Try it ▸
Check the listing below for lines that hold "computer". How many are there? Please give only the number.

╭─ Material shown

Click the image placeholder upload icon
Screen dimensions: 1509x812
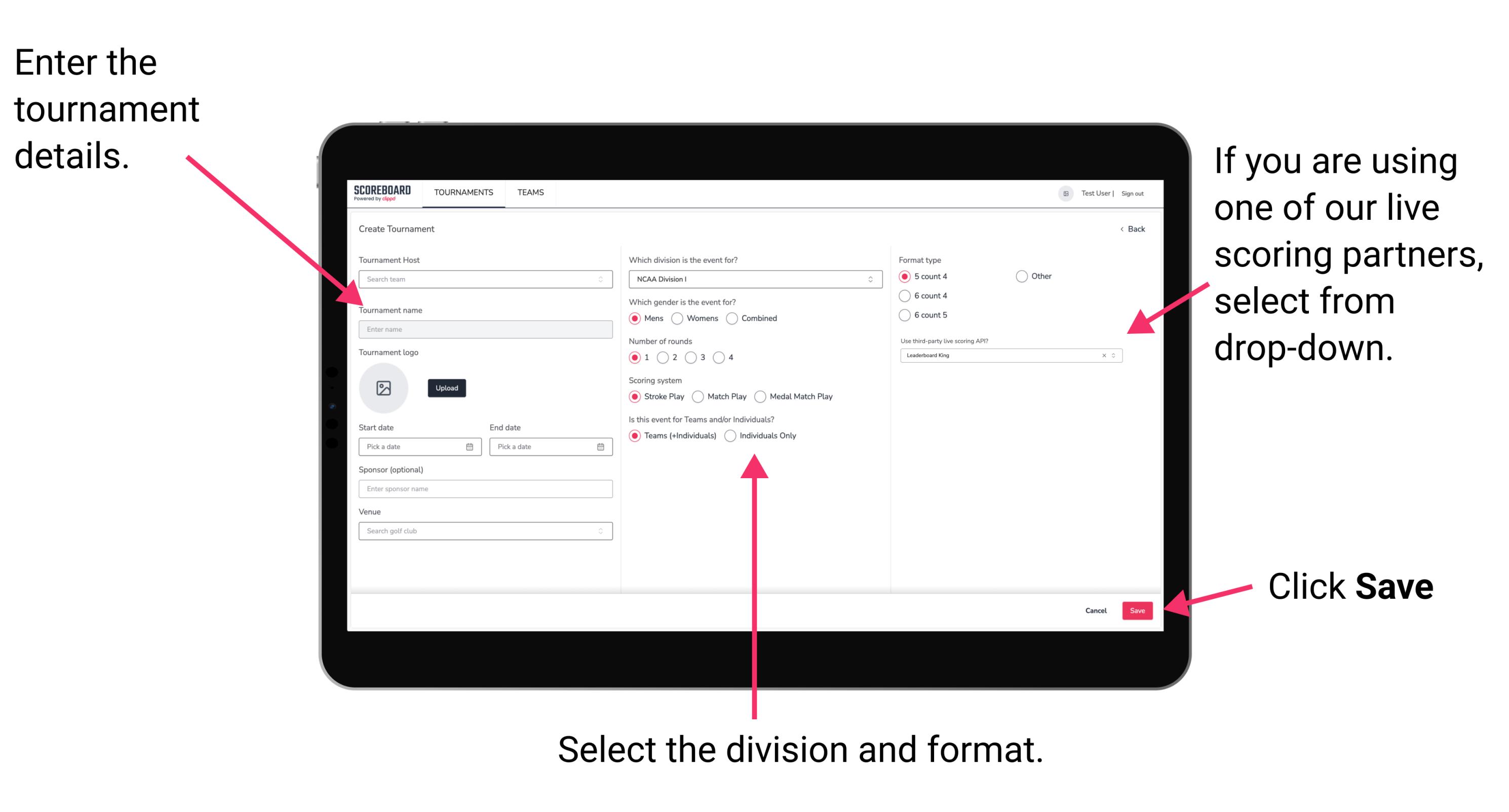click(x=385, y=388)
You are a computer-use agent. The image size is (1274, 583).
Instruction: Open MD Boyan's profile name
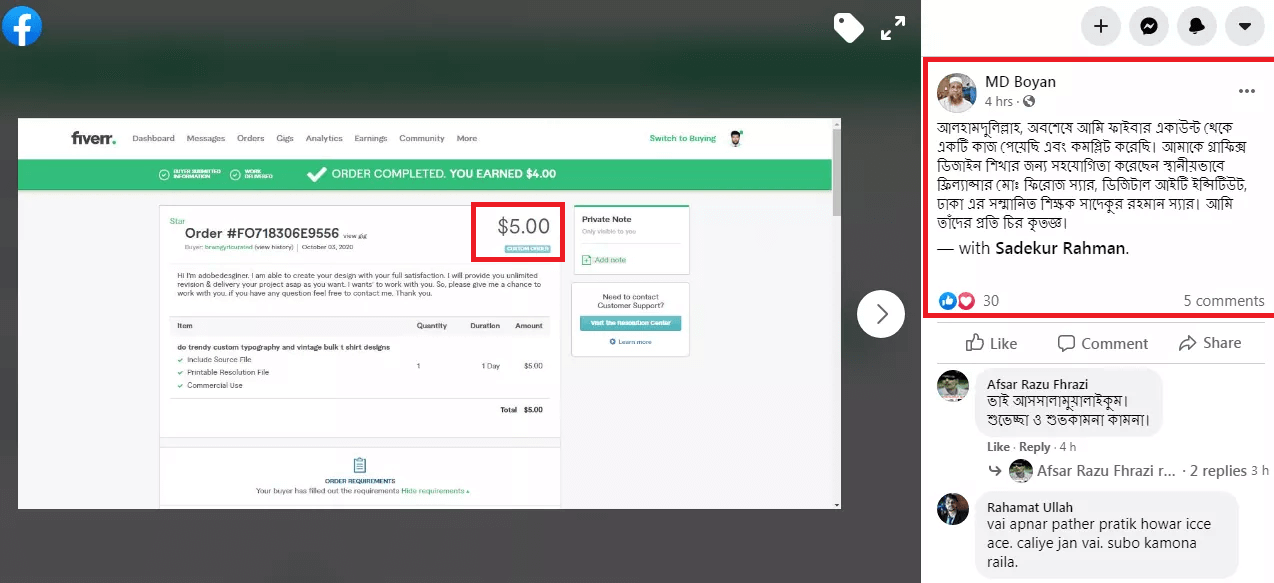tap(1020, 82)
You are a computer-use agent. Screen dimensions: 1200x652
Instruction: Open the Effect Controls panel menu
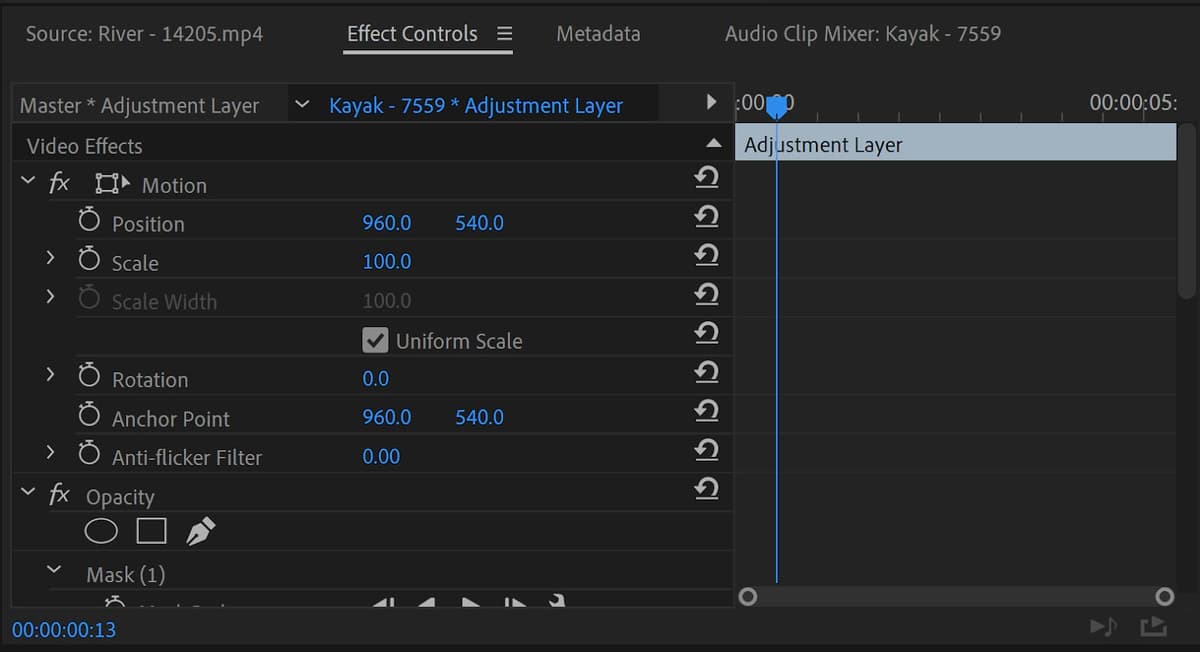coord(503,32)
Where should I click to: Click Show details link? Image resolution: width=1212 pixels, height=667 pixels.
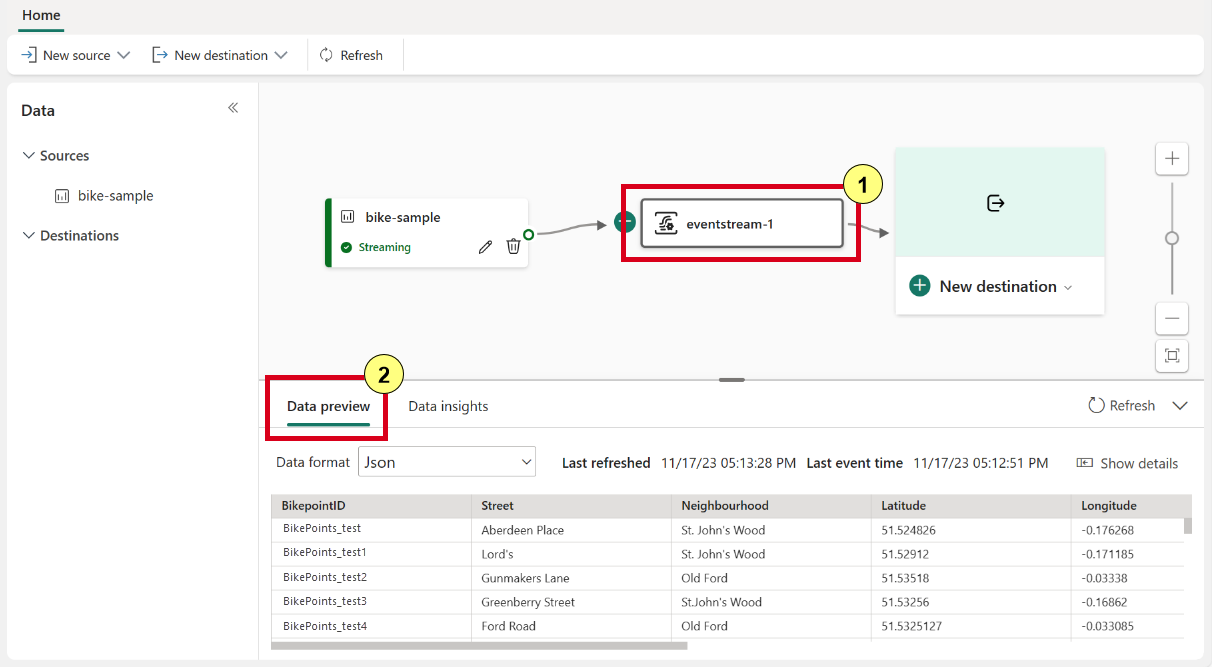click(1127, 463)
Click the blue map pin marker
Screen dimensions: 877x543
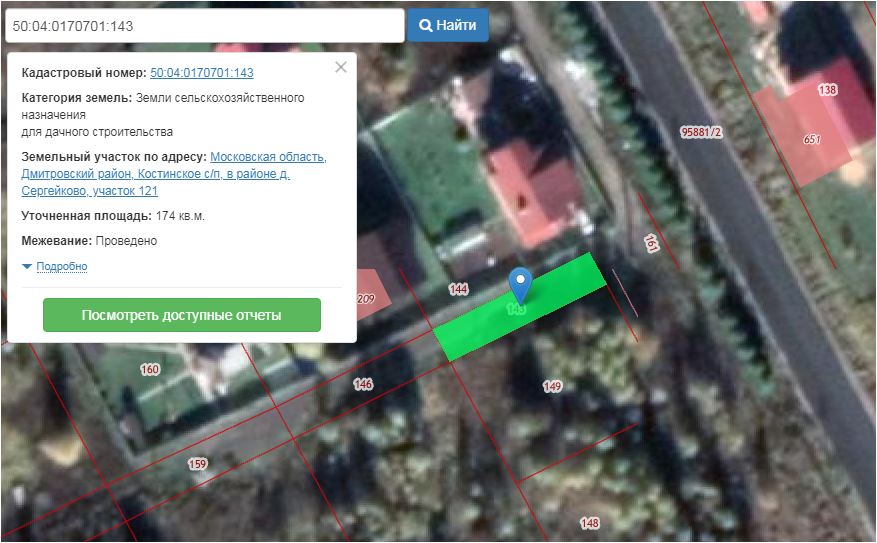pos(519,283)
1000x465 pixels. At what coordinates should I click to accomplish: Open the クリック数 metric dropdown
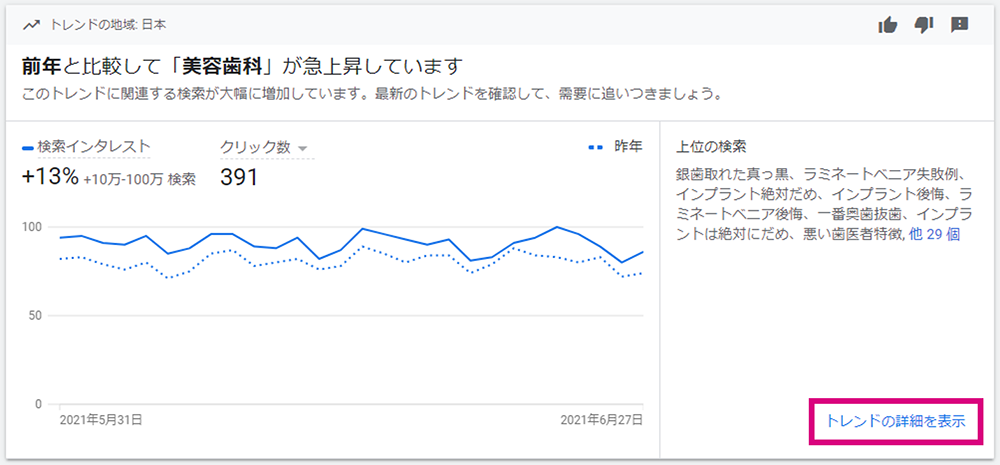click(263, 147)
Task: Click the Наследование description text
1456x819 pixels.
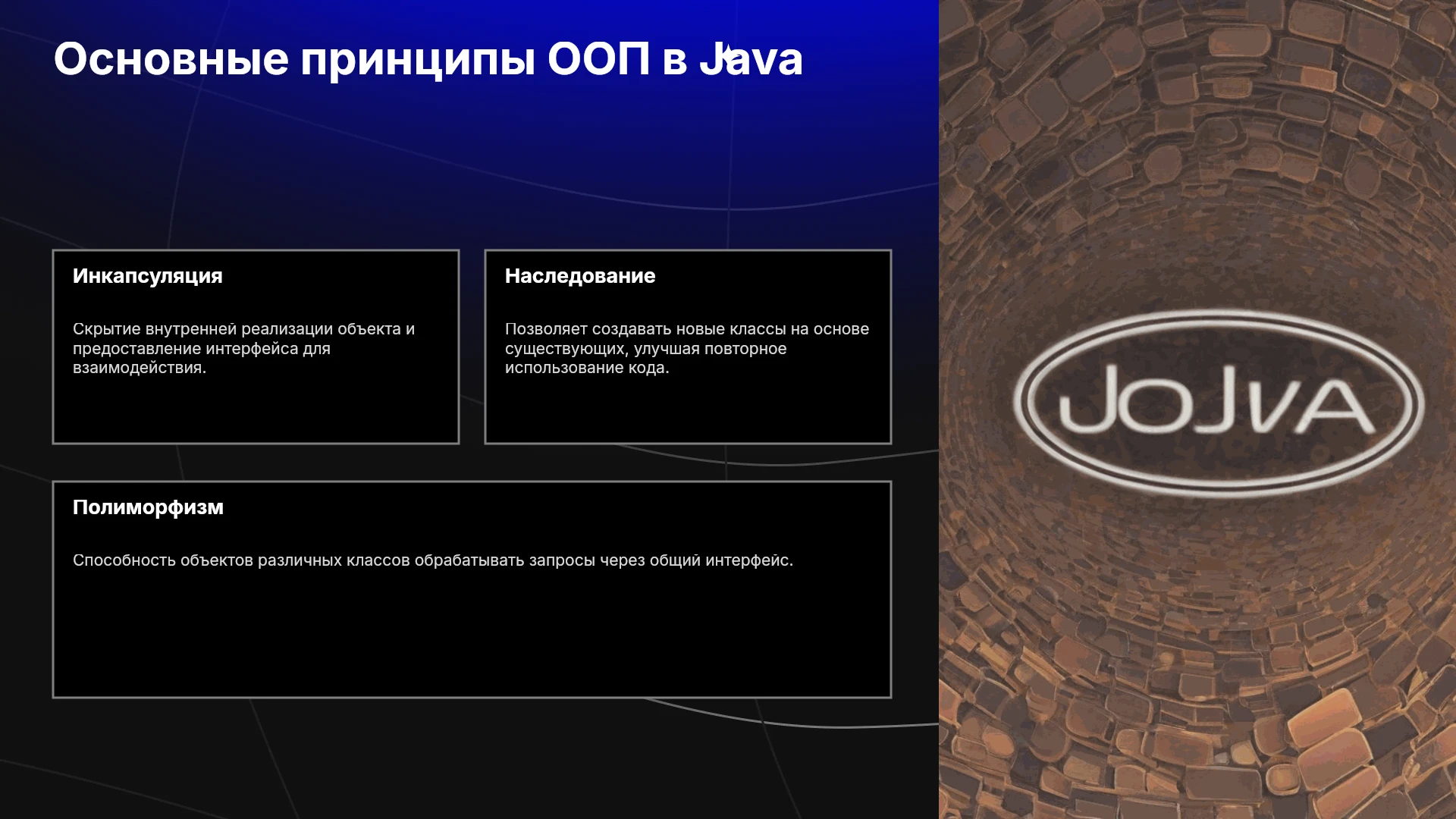Action: (687, 348)
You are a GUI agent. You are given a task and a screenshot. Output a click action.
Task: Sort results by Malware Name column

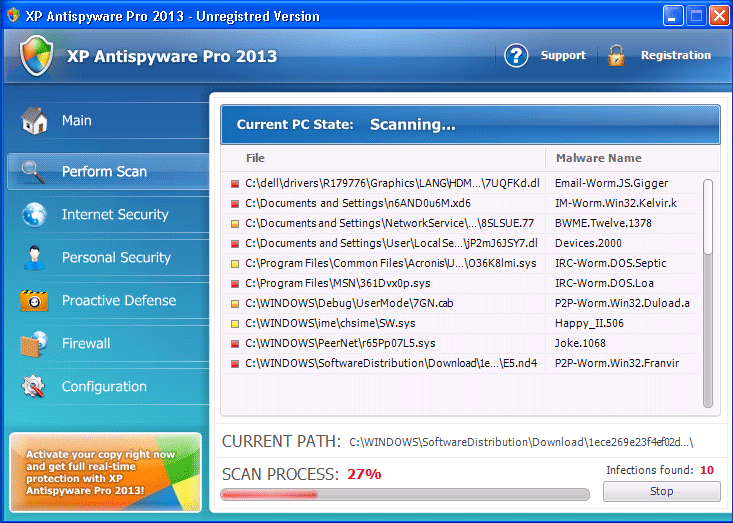[598, 158]
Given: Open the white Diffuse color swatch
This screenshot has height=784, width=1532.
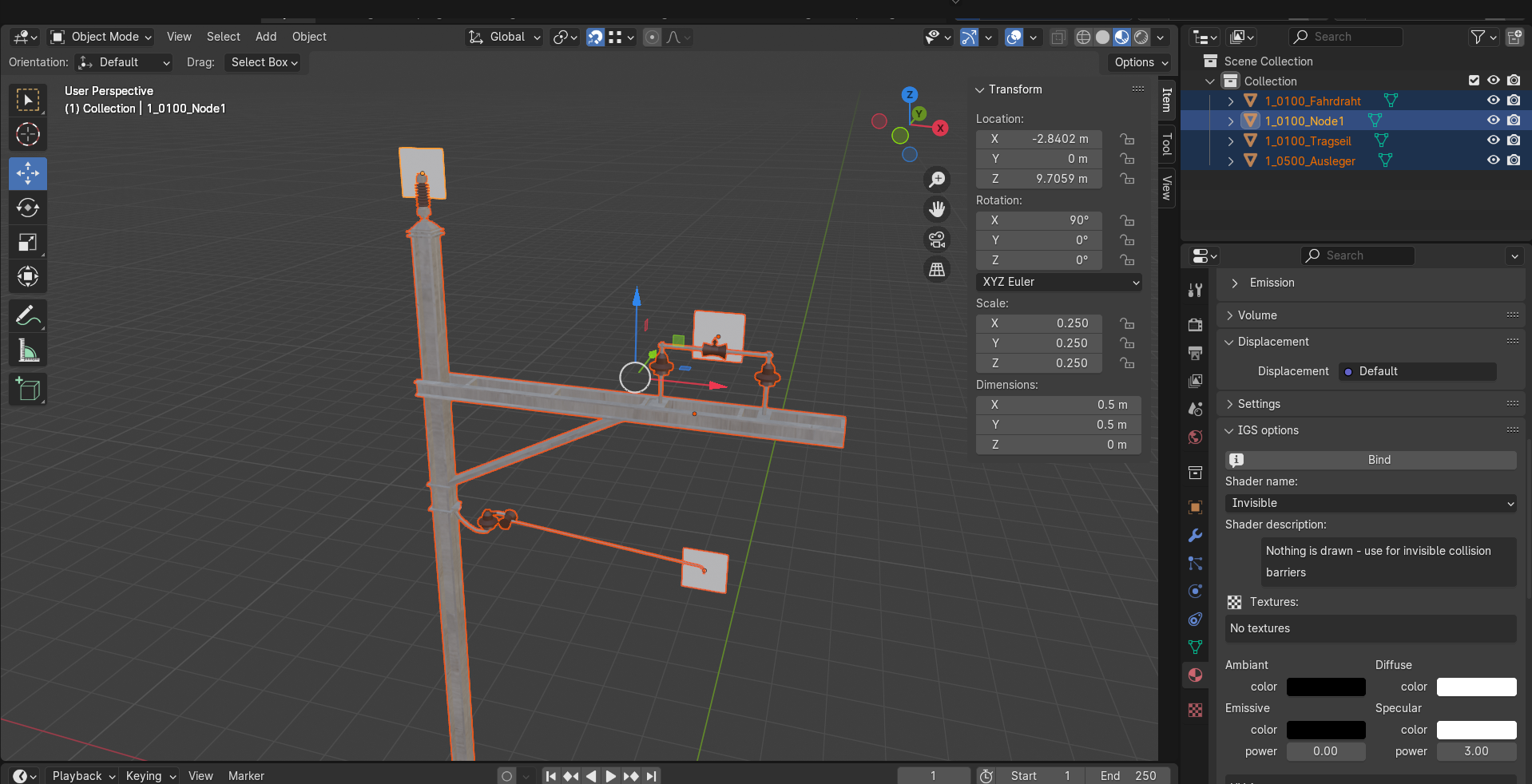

╰─

Result of the task ▸
2